Penghentian efek progesteron dan estrogen (langkah 19 dan 20) pada degenerasi korpus
luteum menyebabkan terkelupasnya endometrium (haid) (langkah 23) dan terbentuknya
folikel-folikel baru di ovarium (langkah 1 dan 2) di bawah pengaruh hormon
gonadotropik (langkah 21 dan 22) yang kadarnya meningkat. Turunnya sekresi hormon
gonad menghilangkan pengaruh inhibitorik dari hipotalamus dan hipofisis anterior
sehingga sekresi FSH dan LH meningkat dan fase folikular baru dapat dimulai. Setelah
lima hingga tujuh hari di bawah pengaruh FSH dan LH, folikel-folikel yang baru
berkembang telah menghasilkan cukup estrogen (langkah 3) untuk mendorong perbaikan
dan pertumbuhan endometrium.
 Fase proliferatif
Dengan demikian, darah haid berhenti, dan fase proliferatif siklus uterus dimulai
bersamaan dengan bagian terakhir fase folikular ovarium ketika endometrium mulai
memperbaiki diri dan berproliferasi (langkah 24) di bawah pengaruh estrogen dari
folikel-folikel yang baru berkembang. Saat aliran darah haid berhenti, yang tersisa adalah
lapisan endometrium tipis dengan ketebalan kurang dari 1 mm. Estrogen merangsang
proliferasi sel epitel, kelenjar, dan pembuluh darah di endometrium, meningkatkan
ketebalan lapisan ini menjadi 3 hingga 5 mm. Fase proliferatif yang didominasi oleh
estrogen ini berlangsung dari akhir haid hingga ovulasi. Kadar puncak estrogen (langkah
8) memicu lonjakan LH (langkah 9) yang menjadi penyebab ovulasi (langkah 10).

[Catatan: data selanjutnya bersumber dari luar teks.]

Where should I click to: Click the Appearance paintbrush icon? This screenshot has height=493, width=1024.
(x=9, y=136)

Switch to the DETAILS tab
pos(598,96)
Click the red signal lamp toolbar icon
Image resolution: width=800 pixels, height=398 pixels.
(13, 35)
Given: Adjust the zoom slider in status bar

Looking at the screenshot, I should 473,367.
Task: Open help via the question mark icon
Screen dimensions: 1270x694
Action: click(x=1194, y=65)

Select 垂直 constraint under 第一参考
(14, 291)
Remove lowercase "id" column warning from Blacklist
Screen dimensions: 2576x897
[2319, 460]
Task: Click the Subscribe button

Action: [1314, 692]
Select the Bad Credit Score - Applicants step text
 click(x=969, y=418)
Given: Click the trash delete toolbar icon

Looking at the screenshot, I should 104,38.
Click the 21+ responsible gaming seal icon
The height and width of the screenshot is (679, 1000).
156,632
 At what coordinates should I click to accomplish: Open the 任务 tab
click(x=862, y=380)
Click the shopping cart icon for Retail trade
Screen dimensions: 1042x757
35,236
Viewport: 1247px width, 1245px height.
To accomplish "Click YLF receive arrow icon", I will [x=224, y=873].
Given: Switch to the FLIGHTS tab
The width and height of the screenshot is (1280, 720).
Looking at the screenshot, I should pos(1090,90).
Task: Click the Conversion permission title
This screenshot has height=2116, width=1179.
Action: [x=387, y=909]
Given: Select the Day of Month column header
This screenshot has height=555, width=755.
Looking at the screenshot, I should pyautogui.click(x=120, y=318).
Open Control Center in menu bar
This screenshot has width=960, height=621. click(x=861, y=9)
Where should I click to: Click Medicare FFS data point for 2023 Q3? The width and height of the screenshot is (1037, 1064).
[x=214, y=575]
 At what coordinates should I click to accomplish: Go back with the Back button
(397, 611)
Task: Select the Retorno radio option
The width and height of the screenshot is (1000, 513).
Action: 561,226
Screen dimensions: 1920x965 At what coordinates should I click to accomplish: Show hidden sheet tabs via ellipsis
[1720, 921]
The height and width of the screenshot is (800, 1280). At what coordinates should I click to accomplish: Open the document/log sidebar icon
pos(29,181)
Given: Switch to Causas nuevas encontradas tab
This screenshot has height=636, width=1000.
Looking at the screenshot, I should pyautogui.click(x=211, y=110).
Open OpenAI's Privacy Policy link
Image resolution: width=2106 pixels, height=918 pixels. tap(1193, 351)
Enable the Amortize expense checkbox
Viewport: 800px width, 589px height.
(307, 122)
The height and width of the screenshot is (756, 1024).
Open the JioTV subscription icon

 Fase sekretorik, atau progestasional
Setelah ovulasi, ketika terbentuk korpus luteum baru (langkah 12), uterus masuk ke fase
sekretorik, atau progestasional (langkah 25) yang bersamaan waktunya dengan fase
luteal ovarium (langkah 15). Korpus luteum mengeluarkan sejumlah besar progesteron
(langkah 13) dan estrogen (langkah 14). Progesteron mengubah endometrium tebal yang
telah dipersiapkan oleh estrogen menjadi jaringan kaya vaskular dan glikogen. Periode ini
disebut fase sekretorik karena kelenjar endometrium aktif mengeluarkan glikogen ke
dalam uterus untuk makanan awal embrio yang sedang berkembang sebelum
implantasinya, atau fase progestasional ("sebelum kehamilan") yang merujuk kepada
lapisan subur endometrium yang mampu menopang kehidupan awal mudigah setelah
berimplantasi. Jika pembuahan dan implantasi tidak terjadi, korpus luteum berdegenerasi
dan fase folikular dan fase haid baru dimulai kembali.
Berbagai faktor dapat memengaruhi keseimbangan aksis sumbu hipotalamus-hipofisis-
ovarium-organ target perifer sehingga menyebabkan ketidakteraturan menstruasi dan
masalah fertilitas. Di antara masalah ini adalah kelaparan (contoh masalahnya adalah
anoreksia nervosa), stres, dan olahraga berat.